Certainly, there's an appetite from fans for revivals and reunions: just look at the success of Paramount's Picard (or any of the Star Trek shows on the streaming service), or any of the other big franchises that have mad something of a comeback with their original casts. Mounting a proper TV revival is a costly affair that requires a solid commitment from the cast to revive those characters they might have left behind. On the other hand, audio seems to be a much cheaper and easier way to return to these stories: you don't need to build the sets, wardrobe, and bring the actors back: you just need to stick them in a recording booth. Audible's Buffy The Vampire Slayer revival Slayers from last year comes to mind as another example of this type of thing working pretty well.
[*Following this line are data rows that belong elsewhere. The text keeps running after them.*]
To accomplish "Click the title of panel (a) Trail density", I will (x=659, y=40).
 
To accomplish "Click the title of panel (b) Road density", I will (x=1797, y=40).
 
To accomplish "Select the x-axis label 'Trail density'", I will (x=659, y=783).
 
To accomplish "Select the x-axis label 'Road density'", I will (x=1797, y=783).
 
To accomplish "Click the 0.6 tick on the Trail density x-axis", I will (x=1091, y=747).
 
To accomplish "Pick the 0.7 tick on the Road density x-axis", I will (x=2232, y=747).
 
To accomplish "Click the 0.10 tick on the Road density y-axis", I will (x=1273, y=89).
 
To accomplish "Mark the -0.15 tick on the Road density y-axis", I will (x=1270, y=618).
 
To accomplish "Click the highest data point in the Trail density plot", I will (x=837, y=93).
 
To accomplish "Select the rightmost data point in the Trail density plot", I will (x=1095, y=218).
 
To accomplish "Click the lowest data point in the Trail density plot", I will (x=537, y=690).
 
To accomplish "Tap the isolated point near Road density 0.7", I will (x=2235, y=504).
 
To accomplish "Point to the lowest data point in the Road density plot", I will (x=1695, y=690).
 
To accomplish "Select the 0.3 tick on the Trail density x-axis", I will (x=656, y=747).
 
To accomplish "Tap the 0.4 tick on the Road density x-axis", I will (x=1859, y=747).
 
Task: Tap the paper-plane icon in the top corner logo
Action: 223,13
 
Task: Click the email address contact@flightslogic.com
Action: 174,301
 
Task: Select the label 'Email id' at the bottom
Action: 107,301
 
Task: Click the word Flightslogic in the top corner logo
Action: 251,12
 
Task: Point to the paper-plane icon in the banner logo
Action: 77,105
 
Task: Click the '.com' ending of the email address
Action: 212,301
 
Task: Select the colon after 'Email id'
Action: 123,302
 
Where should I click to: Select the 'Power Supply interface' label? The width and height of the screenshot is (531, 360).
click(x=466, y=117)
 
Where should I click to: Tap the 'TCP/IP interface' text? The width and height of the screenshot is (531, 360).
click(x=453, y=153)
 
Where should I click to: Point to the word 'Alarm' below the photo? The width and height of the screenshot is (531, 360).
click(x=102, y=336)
One of the questions that I had going into this was "can this actually work for Green Wing?" The show relies heavily on quick, witty dialogue, often paired with a visual gag. The cast is amazing at delivering their lines (especially Julian Rhind-Tutt and Mark Heap), but they also bring a considerable physical presence to the comedy, and that's something that doesn't translate into a purely-audio setting.

Fortunately, Resuscitated has the advantage of bringing back its original cast and writers, and the resulting dialogue and acting feels as though we've never left. The six-episode show is funny and updated enough (there's a subplot around someone using cryptocurrency) that it feels like an honest continuation of the series without feeling like a revival that's been forced because of some artificial need for content.

As a fan, it was a welcome surprise: it was nice to catch up with the characters and all of their quirks once again, and hopefully, it'll open the door for more such projects, either following these characters, or for some other series that would benefit from a follow up of some sort. (One show in particular I'd love to see? A continuation of the brilliant UK detective series Life on Mars, which had a third, final "chapter" in the works, until it was axed last year.)